23 thoughts on “1020-20 NY Times Crossword 20 Oct 20, Tuesday”

  1. 6:18 No issues. Didn’t really get the theme until I looked here. Don’t think that knowing the theme would have helped any in the solving.

    1. Felt the same way. Decent puzzle, but lame theme. The multiple answers with double O’s were a confusing distraction. One of the few puzzles I’ve ever had to look up what the theme meant, even after completing the puzzle = fail to me.

  2. 10:47, no errors. Paused for a while over SPLIFF (?!) and LOOMPA, but finally decided they had to be correct and put ‘em in.

  3. 12:36 Filled the grid in just under eight minutes but took another four and a half to figure out “Wookiee” ended in a double “e”….just shoot me…

  4. 14:59 including a couple of minutes trying to “correct” WOOKIEE. Is it a law that all crosswords must have a Star Wars reference??

    SPLIFF had me too as did my misspelling of STRAFE (straif??).

    Never heard of “gut course” as an EASY A. We called them “rolls”. As an aside, the opposite of a “roll” was a very difficult course They were known as a “ball busters”.

    But my biggest time vampire was putting “oompah” instead of LOOMPA. Nothing in the NW made sense until I got rid of that.

    I knew a Jeff Chen puzzle would have its challenges, but I thought the fact that it was a Tuesday would mitigate them…or not. Tougher than a usual Tuesday for me.

    Best –

    1. I also thought “gut course” was lame. Gut suggests difficult, not easy, and is a term I never heard, and I’m a college instructor.

  5. 26:13 no errors…I spent a very long time in the NW corner and got the theme after finishing the grid.
    Mr Chen can do a puzzle without a partner😀
    Stay safe (and home)

  6. 10:47, no errors.
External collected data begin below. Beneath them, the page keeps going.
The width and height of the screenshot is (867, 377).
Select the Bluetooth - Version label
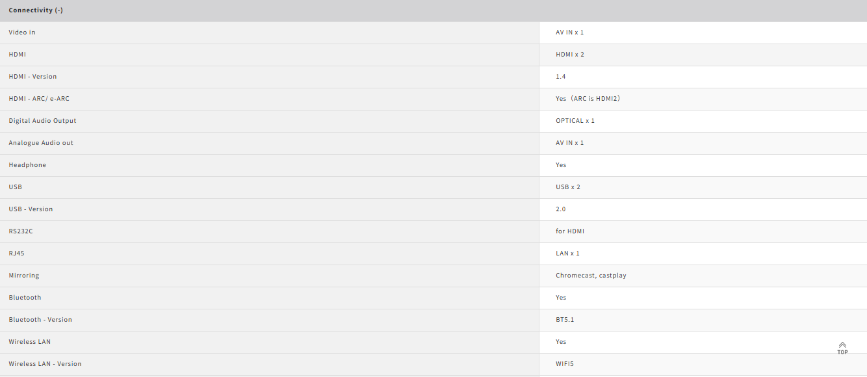(40, 320)
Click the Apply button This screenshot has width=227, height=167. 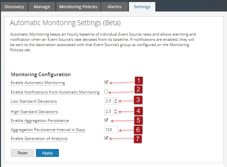tap(47, 153)
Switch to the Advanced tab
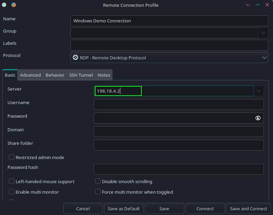Viewport: 273px width, 215px height. pos(30,75)
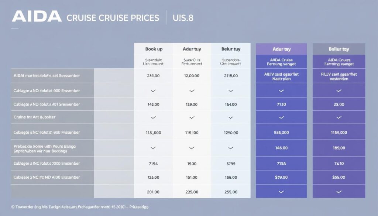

Same issues with SPLIFF, SATRIANI and WOOKIEE as previous posters. Agree that the theme was unhelpful and irrelevant, more of an ego trip for the setter, IMO.

    1. I absolutely do not get this puzzle’s theme. What do you mean by “alphabetically but backwards”? Spelling the starred clues backward makes zero sense. Please explain. By the way, I had no trouble getting any of the answers, a pretty easy puzzle, but the theme defies understanding.

  7. @Joe, @Jane
    By “alphabetically but backwards”, what Bill is saying that instead of the theme entries being in A-Z order they are in Z-A order.

  8. Thanks to Glenn for attempting to explain, but I’m still baffled by the theme. Which I suppose makes this a very good Tuesday puzzle.

  9. One of the few puzzles that, after completion, I had to look up what the theme meant. That = a failed theme, to me.

    I’m also unimpressed with the answer “BYO”, which, as a standalone, is never on any invite.

    Overall, a disappointing puzzle.

  10. The letters to the answers to the starred clues are in reverse alphabetical order. Figured it out with some thought after solving but agree it is no help to solving. I knew this one would get panned. Time for a spliff.